I used to be so good with money. I earned my salary, put some aside, gave out a chunk to friends or charity, paid all the bills, and spent the rest, without worries. When I needed something, I just plunged a hand in my purse, without even looking because I knew there was what I needed and surprises were always good. When an unexpected bill landed in my letter box, I frowned, not because my brain went on overdrive searching for solutions to pay this, but because I simply had not foreseen this expense, nothing more than a mere “Oh, really?”
Now my life is centered around the period stretching between the 25th and the 1st of the next month. This is the time when I start salivating… Money, where are you? Are you coming today? Will you be there tomorrow? Every month, I wonder why I salivate because if I miss to check my bank account on the day when the money is deposited, I don’t get to see my credit with a positive figure… Nope! If I check my online banking the day after, it’s already too late, numbers are flashing in large red ink…. argh!
What happened? How did I get from that nonchalant wage earner to this eager balance-starving person? The answer is as pathetic as I feel: I met two negative men, one after the other. The first one did not work… yet, still searching his path. Unlike me, who started to work very early on to support myself and pay for my studies. I kept up that good habit. I worked, he spent.

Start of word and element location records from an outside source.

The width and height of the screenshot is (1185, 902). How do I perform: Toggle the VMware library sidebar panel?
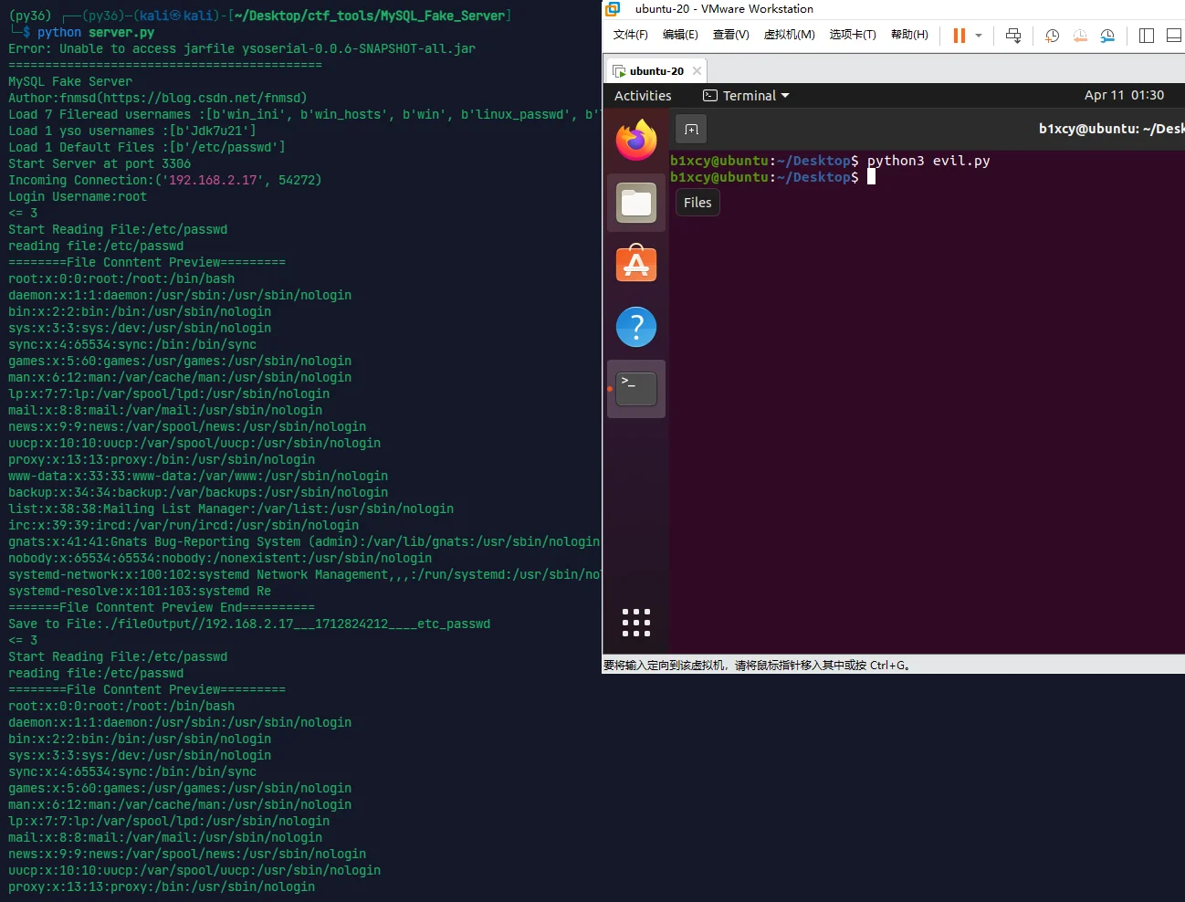pos(1147,36)
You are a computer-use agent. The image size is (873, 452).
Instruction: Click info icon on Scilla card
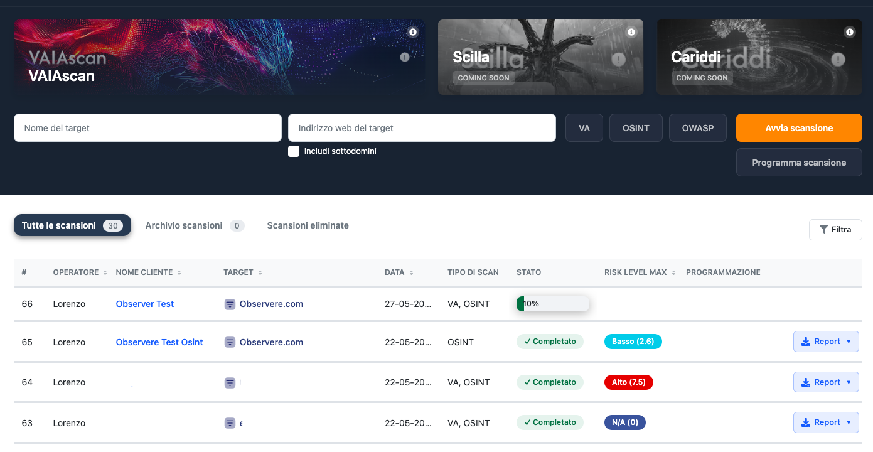[631, 32]
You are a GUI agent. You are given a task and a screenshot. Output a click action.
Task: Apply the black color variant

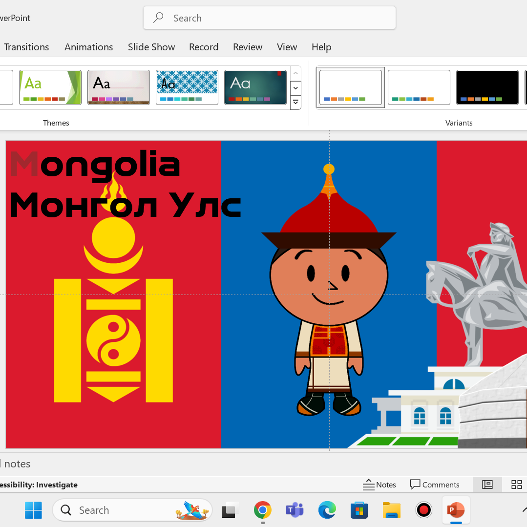(487, 87)
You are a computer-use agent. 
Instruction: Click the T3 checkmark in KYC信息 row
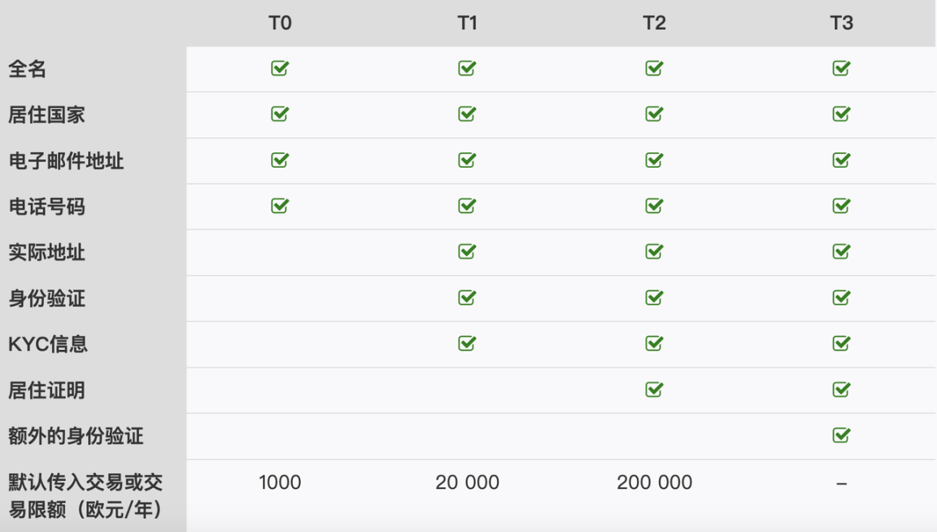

After I left him, I met a second parasite. He became my husband. He never worked, despised people who worked. He had a larger plan… which remained a plan for the seventeen years I suffocated in our relationship. I worked, he spent.
Twenty years down the line and my credit score is appalling. There is no way to have better score for as long as I have debts, this is a fact. So, I pay back my debts, one cent at a time, even if it does not make any sense, because the interest is higher than what I can pay back on my present salary. But at least, I am headed in the right direction and I feel good about it. I am not at the end of the tunnel, and quite far from it, but I can sense the light getting closer and closer every day.
I rejoice and I say “Thank you for the money!”